Many Druids have become aware of the full Indo-European spectrum of history and religion. The Dharmic paths have many similarities with the ancient Celtic teachings and ways. Offerings to sacred Fire and sacred Water, triple deities, High Gods associated with thunder, lightning, and oaks, and Sanskrit words embedded in Celtic languages are just a few of the similarities that point to a common spiritual heritage.
In October 2009 I was honored to present a paper on Celtic Cosmology at the ICCS Conference on Spirituality in Indigenous Cultural and Religious Traditions, in the Washington, D.C. area. The conference was held at a Hindu temple and it was exciting to explore the spread of Harappan and Vedic culture from the East into Western Europe with Hindu scholars.
This October (2010) OBOD is sponsoring The One Tree Gathering in Birmingham, UK, at the Shri Venkateswara Hindu Temple. This gathering will also explore the connections between Druidism and the Dharma.
Many Druids are reading the Rig Veda, the Upanishads, the Laws of Manu, the Bhagavad-Gita, the Ashtavakra Gita, and other Vedic texts in an effort to learn the ancient philosophy that may have informed the religion of the Druids. In future this kind of mutual exchange between Hindus and Druids should become more frequent.
As with any religion, Druids are actively training clergy, developing ritual forms based on actual Celtic precedent, and establishing standards of religious education for lay folk and clergy alike. A major problem is that while the Druid community clamors for public and private religious rites and educated clergy to lead them, they are still not prepared to compensate said clergy for all their years of study and the time required organizing gatherings and rituals.
At this moment in history many Pagans are still in the throes of leaving the religion of their childhood behind and seeking to create their own spiritual path without the intervention of priesthood and without the paying of regular tithes. Yet modern Pagans still want and expect clergy to be there for their life passages such as births, baptisms, hand-fastings, funerals, and seasonal rites.
Pagans want experienced ritual leaders who will offer their homes as a free teaching and ritual space and they also want competent instruction and well-written articles and books. There are many generous clergy who labor for years with no compensation and a huge eventual burn out rate as a result.
Pagans will cheerfully spend their money on jewelry, robes, and entertaining regional festivals, yet somehow it is still seems immoral to pay for clergy and clergy services.

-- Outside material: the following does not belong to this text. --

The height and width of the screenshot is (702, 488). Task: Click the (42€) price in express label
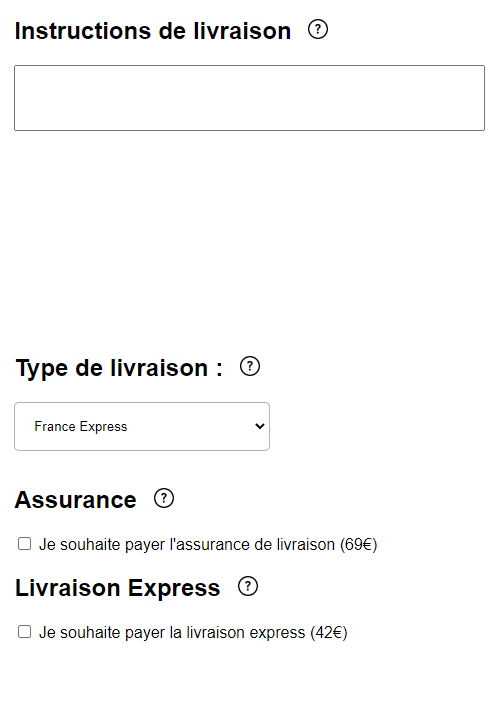pyautogui.click(x=329, y=633)
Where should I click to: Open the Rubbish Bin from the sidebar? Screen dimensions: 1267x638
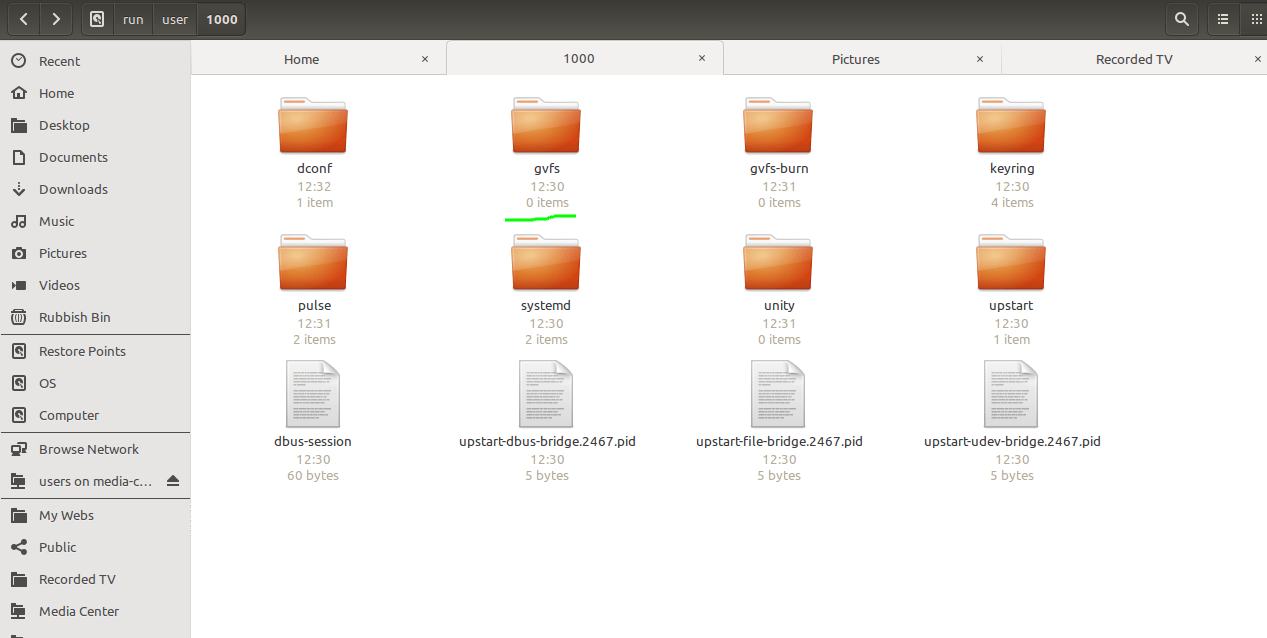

In the future this will have to change. Only when Pagans begin to contribute regularly to their religious groups will it be possible to have Pagan hospice services, Pagan cemeteries, Pagan schools, and Pagan old age homes. These things are vitally needed.
Isn't Druidism a Nature Religion?
As a culture we are growing more and more anxious about the state of the Earth. As I write this article, a volcano of oil and gas is still spewing from the ocean floor of the Gulf, thanks to the negligence of British Petroleum and other oil related corporations. Every day the Earth grows warmer, more species are lost, and cancer rates continue to rise.
Along with ethical and religious scholarship, Druidism provides a context for modern Europeans and those of European ancestry to reconnect with their own ancient tribal reverence for nature (indigenous peoples all over the world have never stopped doing this), within a context where listening to the animals and the winds, to the voices of the fire, trees, and waters is taken seriously.
When we as a people learn to listen once again to the voices of nature we will open our hearts to Her and reconnect with Her creatures as aspects of the divine. If we see the Earth and Her creatures as sacred beings in their own right we will be more likely to work toward their preservation.
The Order of Whiteoak (Ord na Darach Gile) has begun to talk about "Organic Druidism" and "Bio-regional Animism" in a Celtic context. We are looking for ways to engage with and more deeply feel into and support our own bio-regional habitats -- forests, deserts, oceans, mountains, streams, lakes, and ponds. We are looking for ways to deepen our sense of belonging within the watershed areas in which we live by connecting with the ancient Spirits of Place.
Our ultimate aim is to view ourselves as the custodians of our own little patch of planet, exquisitely aware of the plants, animals, and unseen beings that live there. As this awareness becomes more acute, Druids are organizing activities such as tree plantings and trash removal from wild places, and notifying each other of other opportunities for service to the remaining wild.